Now off the chairlift, six new friends and I are on a mission: find the Hunter S. Thompson Shrine. We schuss the upper portion of Gunner’s View before ducking, single-file, into some glades at the trail’s western edge beside a telltale landmark: log remains of an elk stand used before this fourteener opened as a ski resort in 1967. One by one, we drop beneath the icy ridge, and bingo! Fear and Loathing… in the Colorado Rockies. The centerpiece is a crude log bench, surrounded by trees shellacked with laminated photographs of the Good Doctor and strung with gonzo ephemera: faded posters from Thompson’s run for Aspen sheriff in 1970, old golf shoes, an empty Chivas Regal bottle. There’s even a “book-lending library” in a yellow waterproof bag: a copy of The Great Shark Hunt, the author’s first volume of The Gonzo Papers.
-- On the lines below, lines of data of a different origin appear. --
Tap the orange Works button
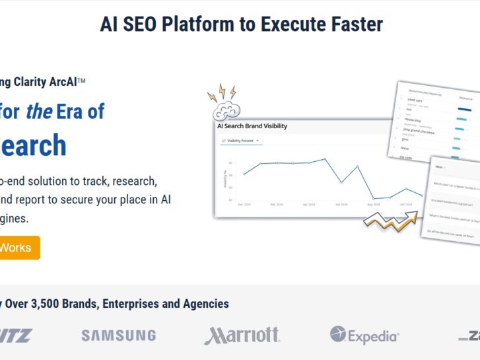(x=17, y=248)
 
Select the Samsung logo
(x=119, y=336)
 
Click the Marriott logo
(x=242, y=336)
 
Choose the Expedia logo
(x=364, y=336)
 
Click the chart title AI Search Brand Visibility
(x=252, y=126)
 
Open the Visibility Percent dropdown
(x=240, y=141)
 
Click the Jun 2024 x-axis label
(x=341, y=205)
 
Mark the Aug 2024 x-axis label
(x=374, y=205)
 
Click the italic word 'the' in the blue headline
(x=39, y=111)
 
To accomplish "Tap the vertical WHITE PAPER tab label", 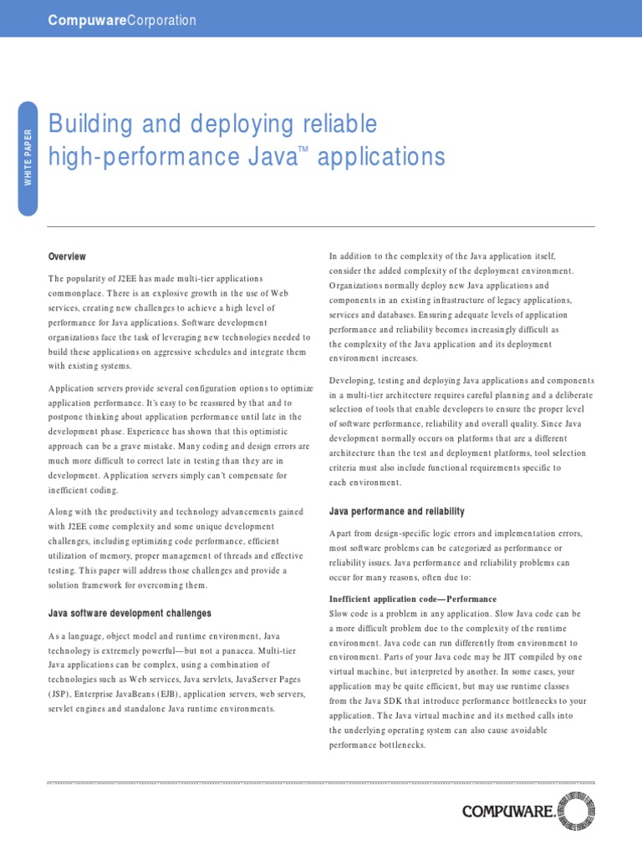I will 28,158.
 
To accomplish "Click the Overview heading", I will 67,256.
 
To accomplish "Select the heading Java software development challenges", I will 130,614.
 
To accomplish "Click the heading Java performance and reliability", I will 396,511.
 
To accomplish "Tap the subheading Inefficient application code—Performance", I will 413,600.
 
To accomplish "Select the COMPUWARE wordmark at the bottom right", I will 507,812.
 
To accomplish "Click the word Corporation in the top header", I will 160,20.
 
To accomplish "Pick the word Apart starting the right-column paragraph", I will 343,534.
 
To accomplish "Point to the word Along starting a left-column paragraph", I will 64,512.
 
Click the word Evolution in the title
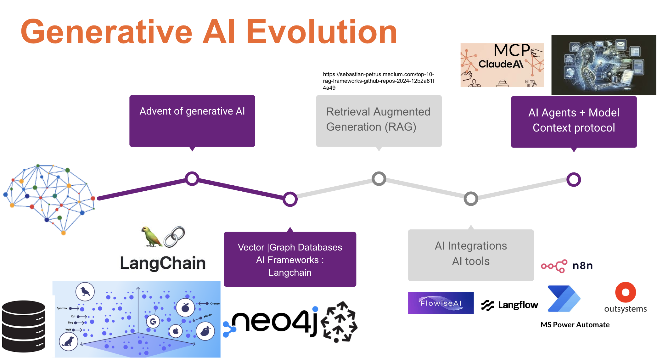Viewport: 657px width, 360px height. (x=322, y=32)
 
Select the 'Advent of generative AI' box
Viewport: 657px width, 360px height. (x=192, y=121)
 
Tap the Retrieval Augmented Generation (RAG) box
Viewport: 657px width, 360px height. (x=379, y=121)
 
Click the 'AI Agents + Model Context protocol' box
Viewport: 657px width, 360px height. (x=573, y=121)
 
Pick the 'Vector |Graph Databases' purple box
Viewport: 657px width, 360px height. (x=290, y=259)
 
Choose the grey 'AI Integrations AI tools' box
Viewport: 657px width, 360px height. (x=470, y=255)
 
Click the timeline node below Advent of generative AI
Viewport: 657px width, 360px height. (x=192, y=179)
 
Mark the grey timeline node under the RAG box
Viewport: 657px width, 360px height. (x=379, y=179)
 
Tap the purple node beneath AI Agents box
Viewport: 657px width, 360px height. (x=573, y=180)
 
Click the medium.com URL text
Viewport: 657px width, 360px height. (x=379, y=81)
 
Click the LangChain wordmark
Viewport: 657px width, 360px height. (x=163, y=263)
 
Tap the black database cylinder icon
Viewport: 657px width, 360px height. (x=24, y=326)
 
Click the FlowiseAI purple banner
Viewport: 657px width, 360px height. (x=441, y=303)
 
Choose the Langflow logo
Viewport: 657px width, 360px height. (x=510, y=305)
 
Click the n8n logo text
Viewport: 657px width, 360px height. (x=582, y=266)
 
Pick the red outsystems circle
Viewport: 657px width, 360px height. (x=625, y=292)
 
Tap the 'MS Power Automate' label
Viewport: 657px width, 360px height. (x=575, y=325)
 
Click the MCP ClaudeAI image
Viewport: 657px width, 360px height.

Admirers tack up news clippings, messages, beads and trinkets; bullets stud much of the tree bark—a not-so-subtle nod to Thompson’s penchant for firearms. Created in February 2006 on the one-year anniversary of Thompson’s suicide, this is one of the most elaborate shrines of all, maintained year-round by a faction of fans who call themselves GLUM: Glorious Leaders of the Underground Movement.

You might glimpse the crusaders narrating Thompson’s work through a bullhorn on the slopes during the annual Gonzo Ski Day. Said one anonymous member, “We have a pre-ski breakfast of whiskey and ham, followed by bombing to the shrine in costume, updating the whiskey and weed stashes and scattering a pile of spent shells before tacking up any new paraphernalia to the trees.”

As Hunter would boast, “It never got weird enough for me.”